[SOURCE EXCERPT]:
RNN — Next Character Prediction
Simple RNN project to predict the next character in a sequence. Learns character patterns from text using SimpleRNN.
Technologies
What I Did
Built an RNN that predicts the next character in a sequence.
Approach: Use SimpleRNN layer to process character sequences and learn patterns.
Example:
- Input: “hell”
- Output: “o”
How It Works
Step 1: Tokenize characters
- Convert characters to integers
- Build vocabulary mapping
Step 2: Create sequences
- Slide window over text
- Each sequence predicts next character
Step 3: Train RNN
- SimpleRNN processes each character
- Hidden state carries memory
- Dense layer predicts next character
Step 4: Generate text
- Feed predictions back as input
- Generate character by character
Key Concept: Hidden State (Memory)
RNN’s power: hidden state carries memory from previous steps
Input: "h" → hidden state = [memory of "h"]
Input: "e" → hidden state = [memory of "he"]
Input: "l" → hidden state = [memory of "hel"]
Input: "l" → hidden state = [memory of "hell"]
Each step remembers previous context.

[SET PROBLEM]:
Continue the write-up on the next-character prediction RNN, beginning after its final sentence.

[RAW DATA]:
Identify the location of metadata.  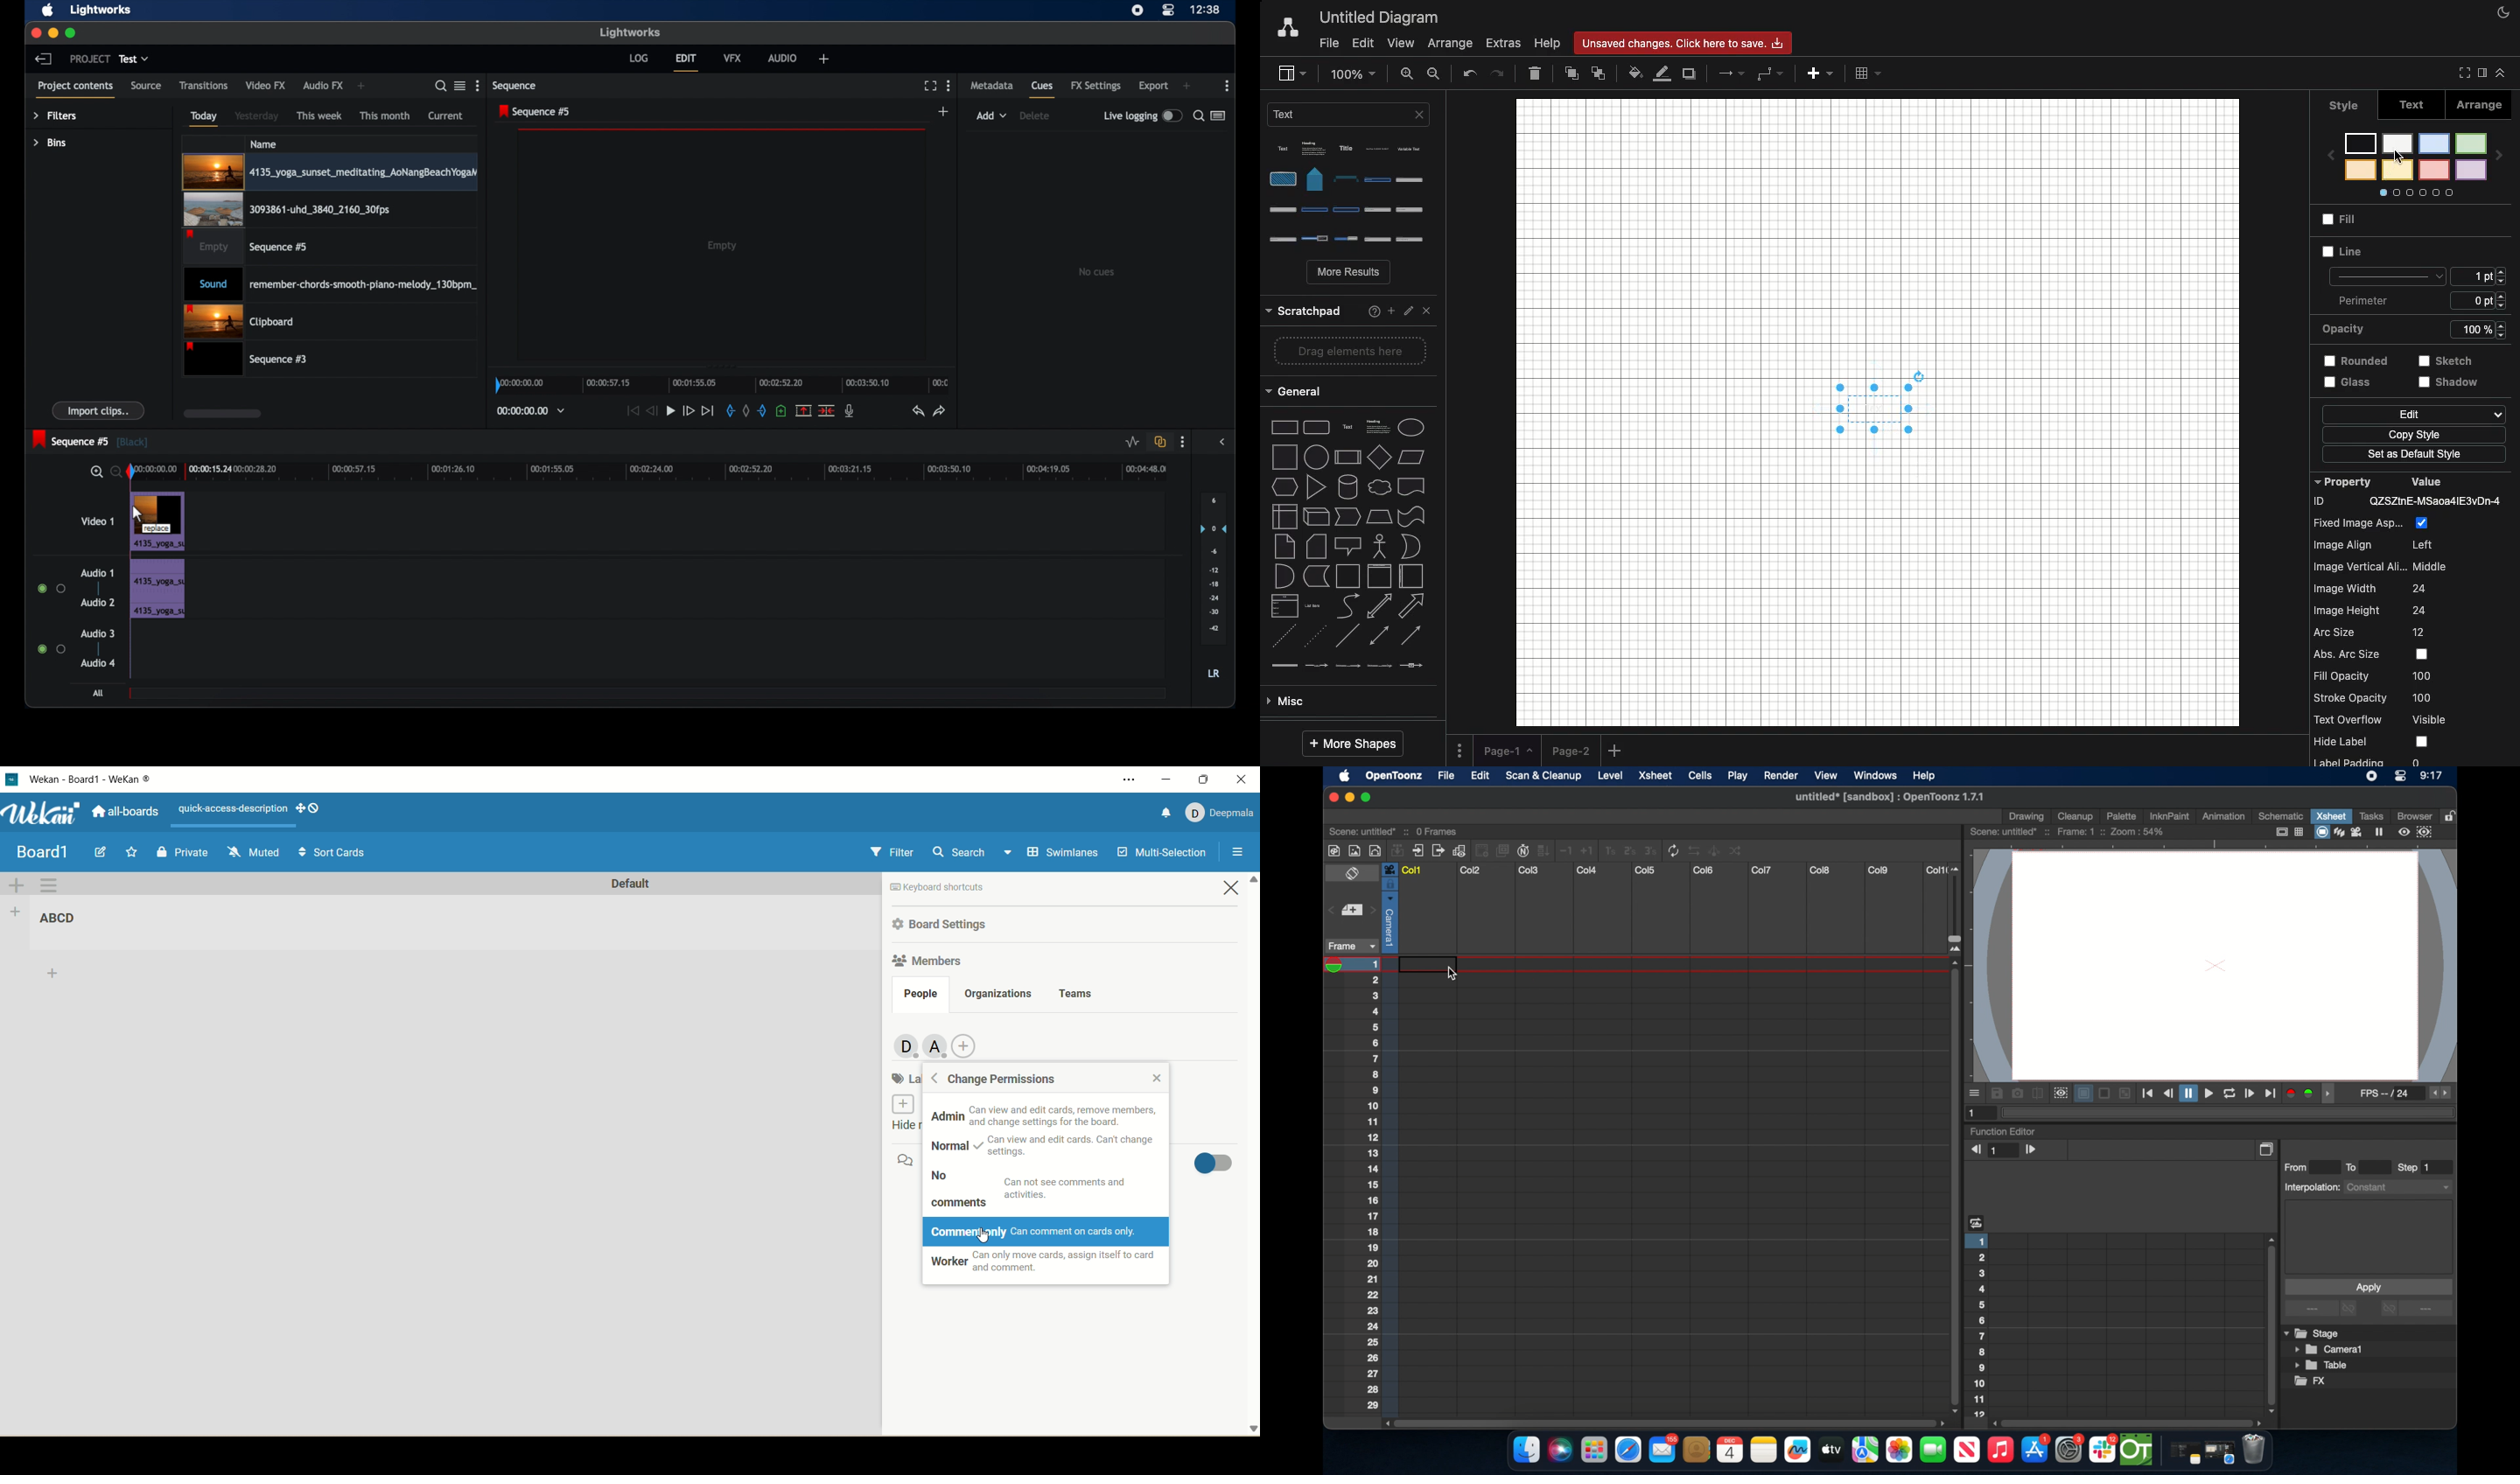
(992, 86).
---
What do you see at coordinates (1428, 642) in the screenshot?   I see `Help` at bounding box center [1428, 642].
...
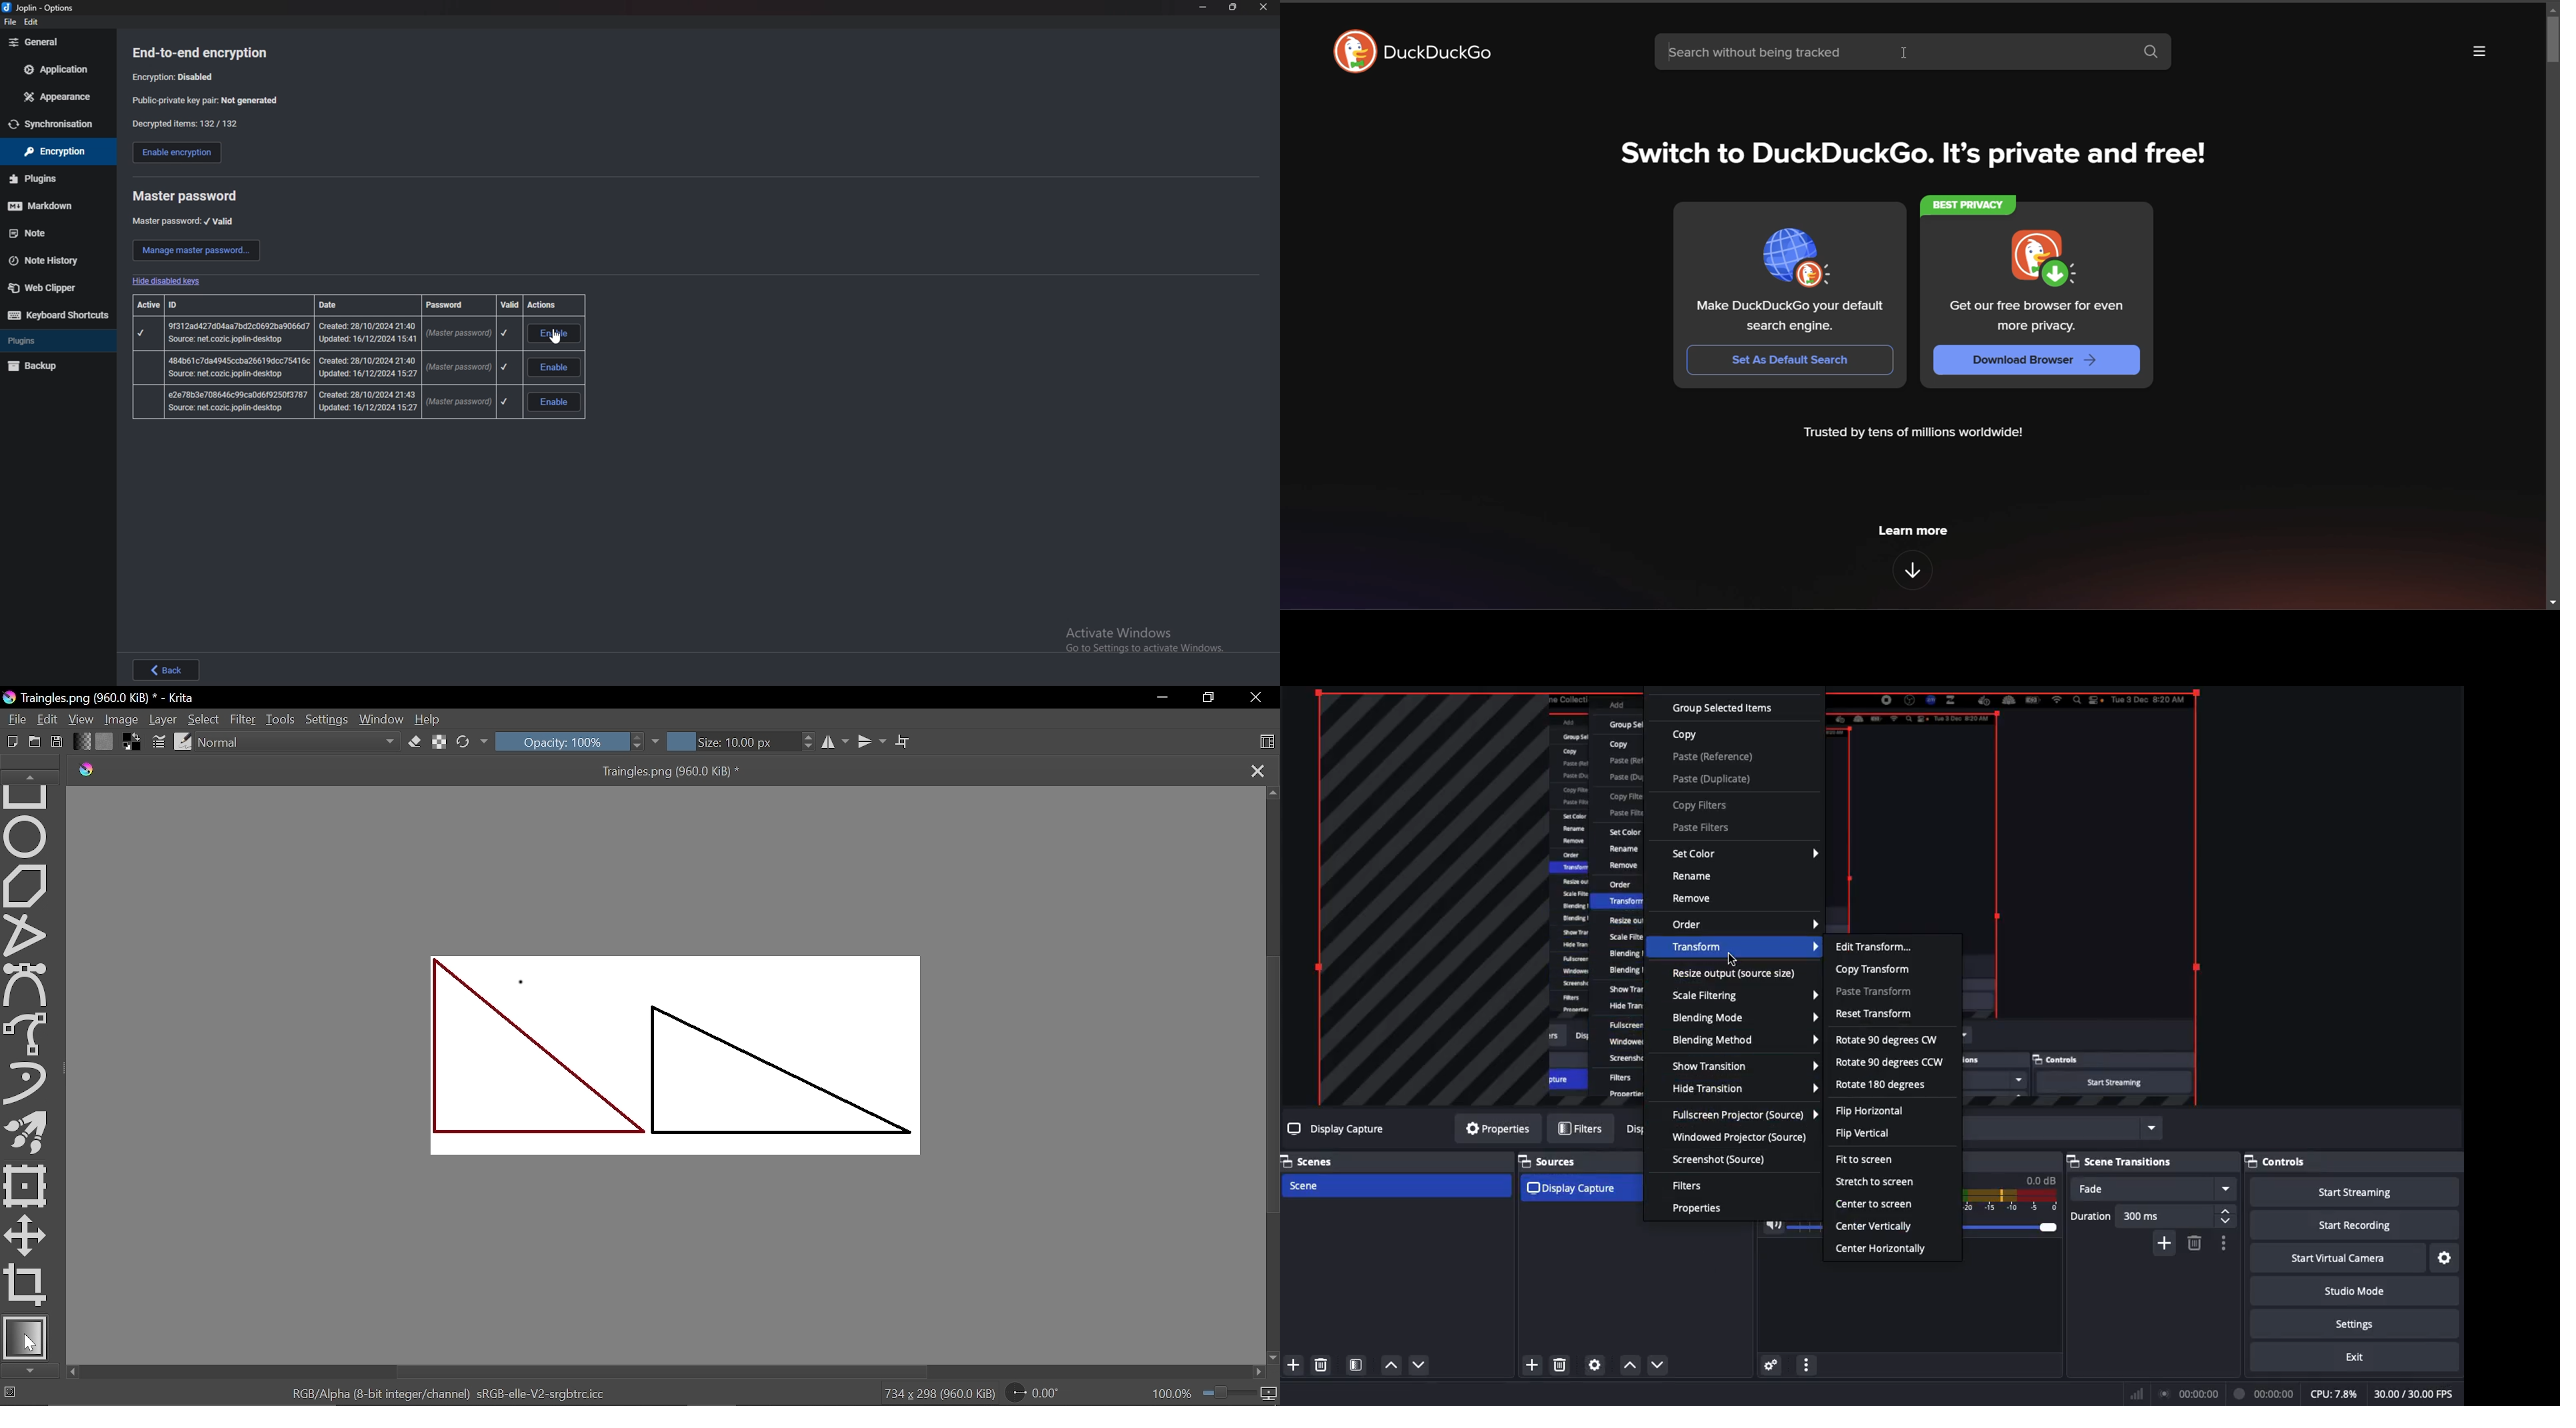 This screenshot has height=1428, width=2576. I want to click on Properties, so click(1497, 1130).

[TASK ANSWER]:
Architecture
- Embedding: Convert character indices to vectors
- SimpleRNN: Process sequences with memory
- Dense: Predict next character probability
Main Learning Points
✅ Sequential data has order
✅ Hidden state = neural memory
✅ Time steps = processing one element at a time
✅ Vanishing gradient problem exists (even with RNN)
✅ LSTM/GRU are better for longer sequences
✅ Text generation = predict one character, feed back
What Happens Inside
Each time step:
new_hidden = activation(input_weights × current_char + hidden_weights × previous_hidden)
This recurrence is why it’s called Recurrent Neural Network.
Limitations
- SimpleRNN struggles with long sequences (vanishing gradient)
- Can only see past, not future
- Slow compared to Transformers
GitHub
🔗 RNN-Project-Next-Character-Prediction
See the repository for full implementation.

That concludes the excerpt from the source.